* **EXERCISE GOAL**: Provide an exact repetition of every entry, with no word altered.

Stored data:
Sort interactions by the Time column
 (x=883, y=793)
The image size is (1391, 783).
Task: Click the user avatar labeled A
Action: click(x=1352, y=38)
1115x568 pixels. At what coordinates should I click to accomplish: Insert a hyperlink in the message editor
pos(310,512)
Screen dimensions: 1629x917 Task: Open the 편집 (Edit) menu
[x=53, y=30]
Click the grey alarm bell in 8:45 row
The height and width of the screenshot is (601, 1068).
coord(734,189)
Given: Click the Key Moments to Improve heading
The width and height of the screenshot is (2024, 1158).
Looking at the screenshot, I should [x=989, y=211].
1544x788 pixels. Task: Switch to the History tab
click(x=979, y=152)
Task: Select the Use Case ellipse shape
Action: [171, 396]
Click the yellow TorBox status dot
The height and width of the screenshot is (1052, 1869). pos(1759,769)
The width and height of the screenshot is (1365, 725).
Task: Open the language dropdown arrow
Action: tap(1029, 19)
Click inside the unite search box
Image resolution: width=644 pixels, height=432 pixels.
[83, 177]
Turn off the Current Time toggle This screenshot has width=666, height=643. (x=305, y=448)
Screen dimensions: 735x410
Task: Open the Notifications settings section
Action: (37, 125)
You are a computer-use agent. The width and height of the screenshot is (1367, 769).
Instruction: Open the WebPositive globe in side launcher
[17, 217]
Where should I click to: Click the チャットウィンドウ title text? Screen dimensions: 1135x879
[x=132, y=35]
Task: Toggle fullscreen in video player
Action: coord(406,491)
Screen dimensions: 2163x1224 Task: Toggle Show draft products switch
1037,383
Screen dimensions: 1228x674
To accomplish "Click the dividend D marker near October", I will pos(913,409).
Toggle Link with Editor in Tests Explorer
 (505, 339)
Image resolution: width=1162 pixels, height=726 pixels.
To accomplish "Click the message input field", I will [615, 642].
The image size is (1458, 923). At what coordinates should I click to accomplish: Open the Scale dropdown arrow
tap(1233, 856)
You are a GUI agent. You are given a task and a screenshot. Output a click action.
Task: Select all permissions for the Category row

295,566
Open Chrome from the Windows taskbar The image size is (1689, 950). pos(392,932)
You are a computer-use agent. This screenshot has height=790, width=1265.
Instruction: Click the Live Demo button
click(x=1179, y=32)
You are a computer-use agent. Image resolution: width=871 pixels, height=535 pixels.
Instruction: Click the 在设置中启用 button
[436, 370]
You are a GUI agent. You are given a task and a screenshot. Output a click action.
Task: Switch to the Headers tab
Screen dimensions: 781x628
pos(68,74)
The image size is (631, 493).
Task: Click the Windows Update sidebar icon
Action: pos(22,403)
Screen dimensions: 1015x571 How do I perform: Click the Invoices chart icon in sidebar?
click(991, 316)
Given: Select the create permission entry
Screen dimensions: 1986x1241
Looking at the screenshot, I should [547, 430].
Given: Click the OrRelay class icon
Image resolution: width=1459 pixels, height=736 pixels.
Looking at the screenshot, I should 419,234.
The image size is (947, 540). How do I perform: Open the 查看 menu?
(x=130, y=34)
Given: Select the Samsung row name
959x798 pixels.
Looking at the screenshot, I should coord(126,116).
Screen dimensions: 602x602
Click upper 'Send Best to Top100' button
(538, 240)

* **RESPONSE TO THE TASK**:
Sort interactions by the Time column
 (x=883, y=793)
The image size is (1391, 783).
Task: Click the user avatar labeled A
Action: click(x=1352, y=38)
1115x568 pixels. At what coordinates should I click to accomplish: Insert a hyperlink in the message editor
pos(310,512)
Screen dimensions: 1629x917 Task: Open the 편집 (Edit) menu
[x=53, y=30]
Click the grey alarm bell in 8:45 row
The height and width of the screenshot is (601, 1068).
coord(734,189)
Given: Click the Key Moments to Improve heading
The width and height of the screenshot is (2024, 1158).
Looking at the screenshot, I should [x=989, y=211].
1544x788 pixels. Task: Switch to the History tab
click(x=979, y=152)
Task: Select the Use Case ellipse shape
Action: [171, 396]
Click the yellow TorBox status dot
The height and width of the screenshot is (1052, 1869). pos(1759,769)
The width and height of the screenshot is (1365, 725).
Task: Open the language dropdown arrow
Action: tap(1029, 19)
Click inside the unite search box
Image resolution: width=644 pixels, height=432 pixels.
[83, 177]
Turn off the Current Time toggle This screenshot has width=666, height=643. (x=305, y=448)
Screen dimensions: 735x410
Task: Open the Notifications settings section
Action: (37, 125)
You are a computer-use agent. The width and height of the screenshot is (1367, 769).
Instruction: Open the WebPositive globe in side launcher
[17, 217]
Where should I click to: Click the チャットウィンドウ title text? Screen dimensions: 1135x879
[x=132, y=35]
Task: Toggle fullscreen in video player
Action: coord(406,491)
Screen dimensions: 2163x1224 Task: Toggle Show draft products switch
1037,383
Screen dimensions: 1228x674
To accomplish "Click the dividend D marker near October", I will pos(913,409).
Toggle Link with Editor in Tests Explorer
 (505, 339)
Image resolution: width=1162 pixels, height=726 pixels.
To accomplish "Click the message input field", I will [615, 642].
The image size is (1458, 923). At what coordinates should I click to accomplish: Open the Scale dropdown arrow
tap(1233, 856)
You are a GUI agent. You are given a task and a screenshot. Output a click action.
Task: Select all permissions for the Category row

295,566
Open Chrome from the Windows taskbar The image size is (1689, 950). pos(392,932)
You are a computer-use agent. This screenshot has height=790, width=1265.
Instruction: Click the Live Demo button
click(x=1179, y=32)
You are a computer-use agent. Image resolution: width=871 pixels, height=535 pixels.
Instruction: Click the 在设置中启用 button
[436, 370]
You are a GUI agent. You are given a task and a screenshot. Output a click action.
Task: Switch to the Headers tab
Screen dimensions: 781x628
pos(68,74)
The image size is (631, 493).
Task: Click the Windows Update sidebar icon
Action: pos(22,403)
Screen dimensions: 1015x571 How do I perform: Click the Invoices chart icon in sidebar?
click(991, 316)
Given: Select the create permission entry
Screen dimensions: 1986x1241
Looking at the screenshot, I should [547, 430].
Given: Click the OrRelay class icon
Image resolution: width=1459 pixels, height=736 pixels.
Looking at the screenshot, I should 419,234.
The image size is (947, 540). How do I perform: Open the 查看 menu?
(x=130, y=34)
Given: Select the Samsung row name
959x798 pixels.
Looking at the screenshot, I should coord(126,116).
Screen dimensions: 602x602
Click upper 'Send Best to Top100' button
(538, 240)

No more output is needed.